On our way back to Galle, we swing past The Bentota Turtle Hatchery to see the famous snow white albino turtle ('One in a million, just like Michael Jackson,' jokes Kingsley) and watch the 24-hour old baby turtles being guided back to the sea under the cover of darkness, protected by the wardens.
After a few days, we drive three hours east along the spectacular southern coastal road for one night at Coco Tangalla — a pretty boutique beach villa with four rooms overlooking Tangalla Bay.
It's wilder here and less touristy, and the enormous palm trees and ocean breeze make it feel like Hawaii.

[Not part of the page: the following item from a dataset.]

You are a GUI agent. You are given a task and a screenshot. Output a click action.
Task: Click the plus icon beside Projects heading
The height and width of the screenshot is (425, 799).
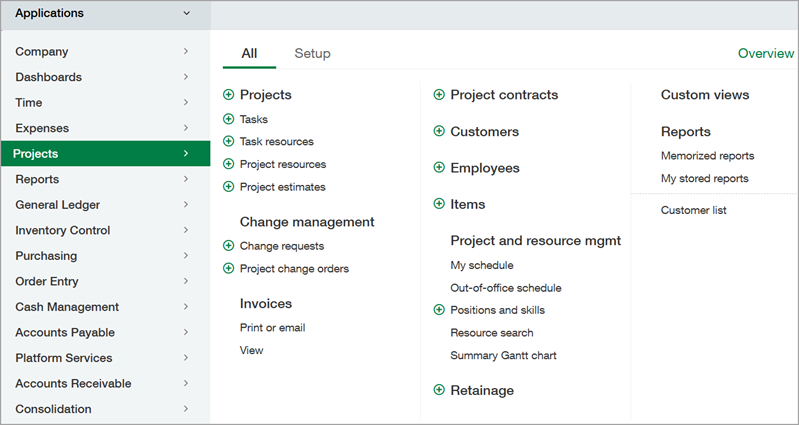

Our final hotel is Ellerton, seven hours drive north from Tangalle (and 2,400ft above sea level), set in the spectacular tea plantations above Kandy.
It's a long drive, but you won't regret it.
It is owned by a British couple, Richard and Cary Goode, and the gardens are immaculately kept in eight acres of what used to be a colonial tea estate.
Bicycle rides, bird-watching from the balconies, tea-tasting and home cooked food make this an excellent choice for adventurous couples and the artistic crowd (Christian Louboutin, the shoe designer, stayed here last year), especially if you like painting, drawing or just gazing through your binoculars at the Alagalla mountains.
It also offers easy access to Kandy's Temple of the Tooth (containing the relic of the tooth of Buddha) and botanical gardens, 30 minutes away.
Sri Lanka has come out of the shadows of civil war and political unrest.
Last year marked the tenth anniversary of the devastating Tsunami and a new president was elected in January. Optimism is in the air — and rightly so.